Team selection accounts for the majority of the disputes brought forward to SDRCC. There are many ways to prevent team selection disputes from arising and many people have an important role to play in this process:
National Sport Organizations and their high performance committees: Responsible NSOs recognize the importance of a sound team selection policy to ensure that the best athletes are indeed selected for optimal performance of the team, and also to avoid disputes leading up to a major competition. The criteria must also be communicated to the athletes long before the start of the qualification period. The entire training program of athletes will be based on meeting these criteria to secure their selection to the team, so it would be unreasonable to communicate these criteria only a few weeks or a few days before. Of course, once a team selection policy approved and published, the NSO must ensure that it is implemented as intended.
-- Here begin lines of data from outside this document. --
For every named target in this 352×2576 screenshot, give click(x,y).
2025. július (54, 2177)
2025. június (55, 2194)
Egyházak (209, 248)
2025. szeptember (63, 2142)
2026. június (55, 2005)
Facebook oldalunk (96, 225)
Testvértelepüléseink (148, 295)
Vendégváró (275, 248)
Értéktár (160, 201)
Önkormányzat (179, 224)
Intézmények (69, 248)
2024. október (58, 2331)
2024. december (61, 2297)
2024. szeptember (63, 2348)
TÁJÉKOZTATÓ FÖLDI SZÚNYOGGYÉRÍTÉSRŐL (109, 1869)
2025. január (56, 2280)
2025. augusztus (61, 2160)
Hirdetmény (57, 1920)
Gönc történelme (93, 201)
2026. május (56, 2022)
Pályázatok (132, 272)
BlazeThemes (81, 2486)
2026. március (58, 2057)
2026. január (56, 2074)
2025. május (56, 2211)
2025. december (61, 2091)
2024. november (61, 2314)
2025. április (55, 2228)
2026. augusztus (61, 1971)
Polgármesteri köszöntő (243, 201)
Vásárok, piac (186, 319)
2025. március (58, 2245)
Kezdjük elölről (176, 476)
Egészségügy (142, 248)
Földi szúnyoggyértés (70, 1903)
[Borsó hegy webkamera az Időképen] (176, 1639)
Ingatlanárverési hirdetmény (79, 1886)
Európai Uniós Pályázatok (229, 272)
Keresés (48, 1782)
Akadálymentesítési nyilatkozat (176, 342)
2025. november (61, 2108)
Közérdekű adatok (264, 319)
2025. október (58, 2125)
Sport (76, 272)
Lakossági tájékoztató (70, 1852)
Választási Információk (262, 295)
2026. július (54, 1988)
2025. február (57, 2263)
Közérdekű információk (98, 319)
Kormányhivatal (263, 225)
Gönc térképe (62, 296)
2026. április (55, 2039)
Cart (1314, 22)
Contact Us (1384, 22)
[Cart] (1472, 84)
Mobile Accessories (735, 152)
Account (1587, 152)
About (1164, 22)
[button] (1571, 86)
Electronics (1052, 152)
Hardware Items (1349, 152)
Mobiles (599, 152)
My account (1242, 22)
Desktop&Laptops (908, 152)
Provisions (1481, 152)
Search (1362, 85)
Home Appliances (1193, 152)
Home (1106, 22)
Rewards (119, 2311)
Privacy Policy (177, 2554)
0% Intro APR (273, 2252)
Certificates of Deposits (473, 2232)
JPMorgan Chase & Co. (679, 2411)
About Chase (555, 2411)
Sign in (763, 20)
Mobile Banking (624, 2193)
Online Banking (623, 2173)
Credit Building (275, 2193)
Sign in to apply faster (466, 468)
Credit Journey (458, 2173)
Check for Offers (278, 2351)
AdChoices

Coaches: Most coaches are very intuitive about selecting the best athletes possible in their sport and it is usually very clear in their heads what athletes need to demonstrate to deserve a spot on the team. However, they must recognize that athletes have a right to know on what criteria their performance will be evaluated (placing or points accumulated at specific events, official rankings, participation qualifying events, etc.) Coaches must use their expertise and technical knowledge of their sport to support the development of clear and comprehensive team selection policies by their NSO.
Athletes: Athletes are responsible for reading their team selection policies carefully to ensure that they understand what they need to do to be selected on the team. If the policy published by their NSO is incomplete, unclear or flawed, they have the responsibility to raise the problems right from the outset. Too many athletes wait until they are not selected to complain about the team policy not being fair. This is disruptive not only to themselves and to their NSO, but to the entire team. When it occurs just before a major competition, it takes the focus away from athletes preparation to perform.
SDRCC has published a brochure entitled "Selection Criteria for Amateur Sport: Guidelines and Tips" to help policy makers design team selection criteria that are likely to reduce the risk of disputes. It is available in the Downloads section.
SDRCC also presented a workshop on team selection dispute prevention tailored especially for athletes representatives attending the Athletes Forum in Whitehorse, Yukon, in September 2007. The report generated from the workshop discussions is available in the Downloads section.